Some of the key utilities of fecal calprotectin testing in clinical practice are:

 

- Screening and assessment of inflammatory bowel disease (IBD): Fecal calprotectin levels correlate well with endoscopic assessment of inflammation in IBD. A high level suggests active disease while a normal level rules out active inflammation.

 

- Monitoring response to treatment in IBD: Serial Fecal Calprotectin Test helps monitor a patient's response to medications or surgery and detect any signs of relapse early.
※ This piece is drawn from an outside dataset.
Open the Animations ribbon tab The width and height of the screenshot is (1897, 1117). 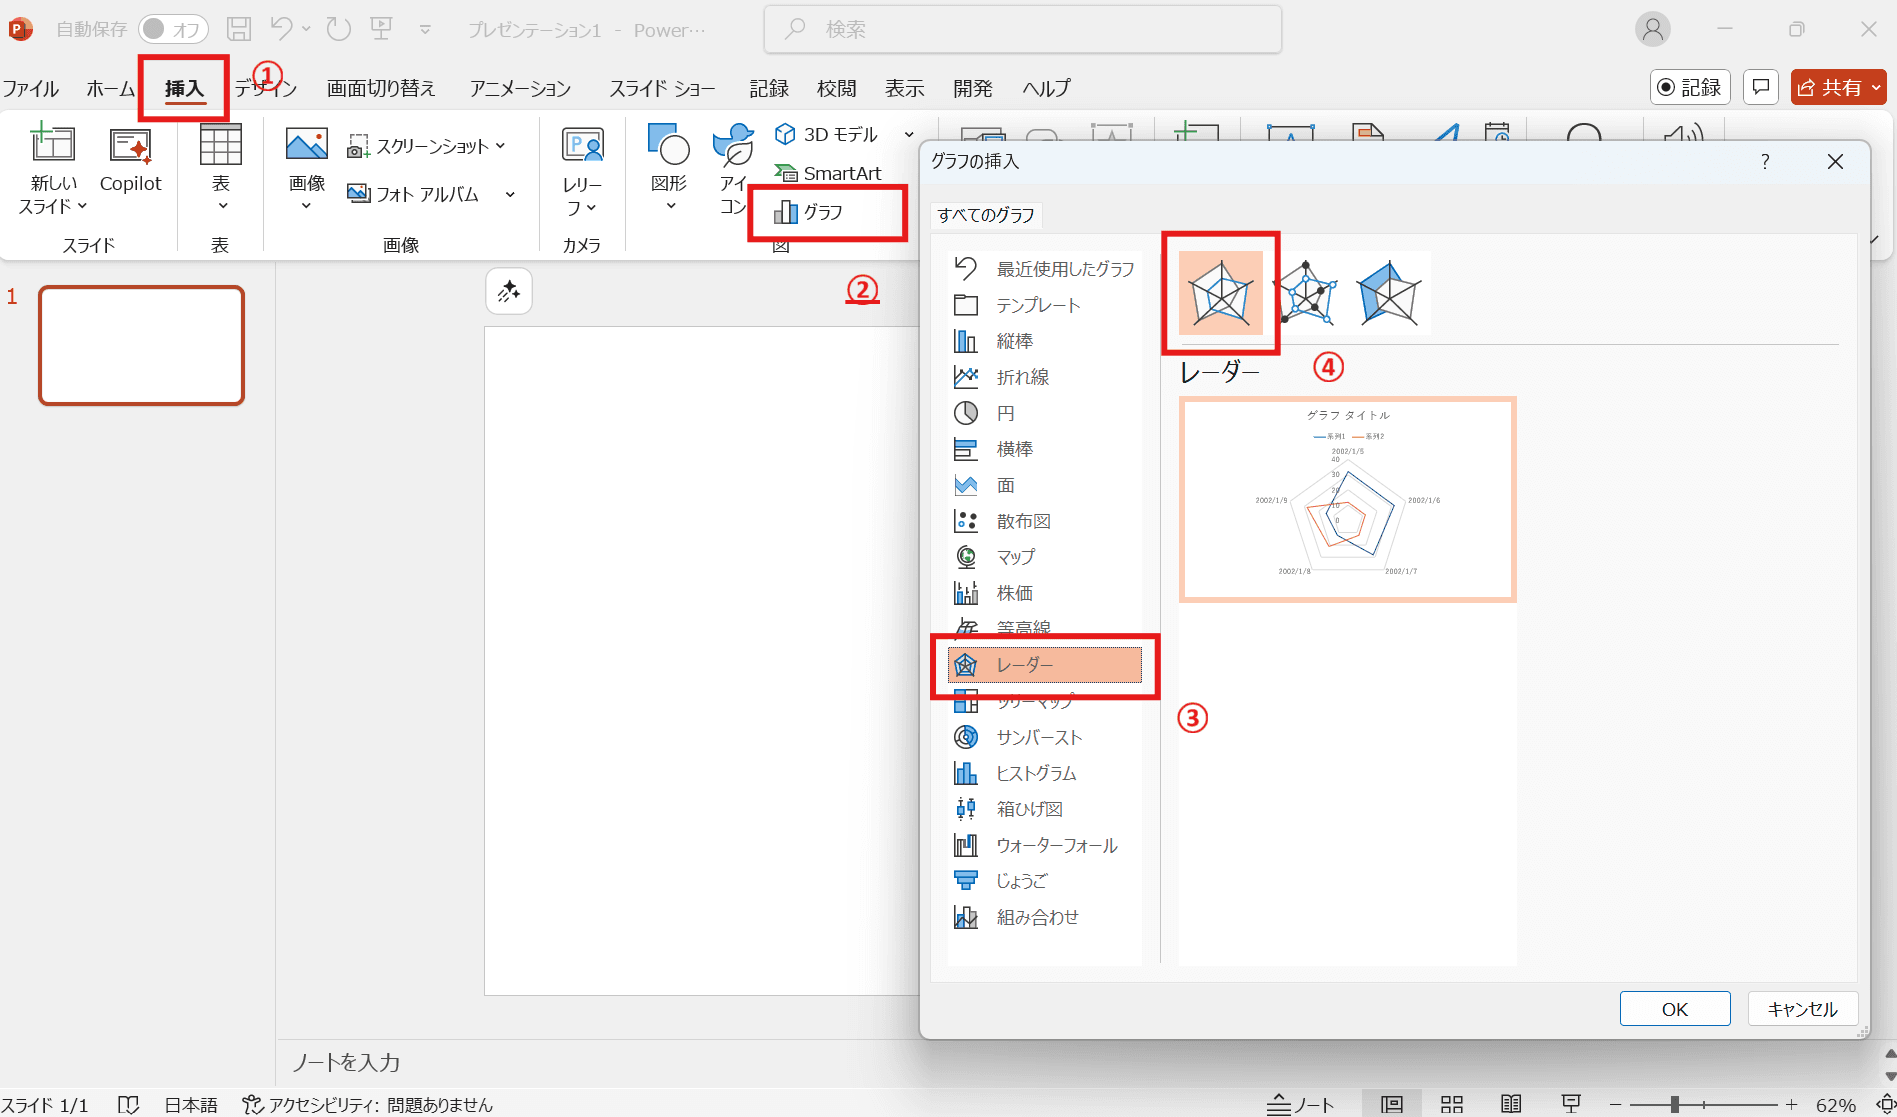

Treated IBD patients should have calprotectin levels below 100 μg/g.

 

- Differential diagnosis of IBS: It helps rule out IBD in patients with suspected irritable bowel syndrome (IBS) symptoms by detecting or ruling out underlying intestinal inflammation.

 

- Assessment of intestinal infections: It aids in identifying intestinal infections versus IBS when patients present with abdominal pain, diarrhea, or bloody stools.

 

- Guiding need for colonoscopy: Colonoscopy is generally not needed when calprotectin levels are normal but is indicated when levels are high to assess inflammation and severity.

 

Advantages of fecal calprotectin testing

 

Some key advantages of this non-invasive diagnostic test include:

 

- It measures intestinal inflammation directly from the stool sample without any need for an endoscopy.

 

- Results are available faster than imaging tests or endoscopy, usually within a day.

 

- It detects even mild inflammation better than other blood tests and allows early treatment.

 

- Serial monitoring helps gauge treatment response without repeated endoscopies.

 

- More accurate than symptoms alone in detecting intestinal inflammation from IBD or other diseases.

 

- Better tolerated than endoscopy, imaging tests involving radiations or bowel preparations.

 

- Cost-effective initial screening method to identify patients who need endoscopic evaluation.

 

Limitations of the test

 

While fecal calprotectin testing is very useful, it has some limitations:

 

- Cannot identify the specific cause or location of intestinal inflammation.

 

- Normal levels do not rule out IBD completely as levels may be normal during remission.

 

- Other intestinal or systemic non-gastrointestinal conditions can also mildly raise levels.

 

- Diet, medications, bowel transit time can slightly influence calprotectin levels.

 

- Levels may not correlate well with histological severity seen during endoscopy.

 

- Cannot replace endoscopy or imaging in evaluating complications like strictures or abnormalities.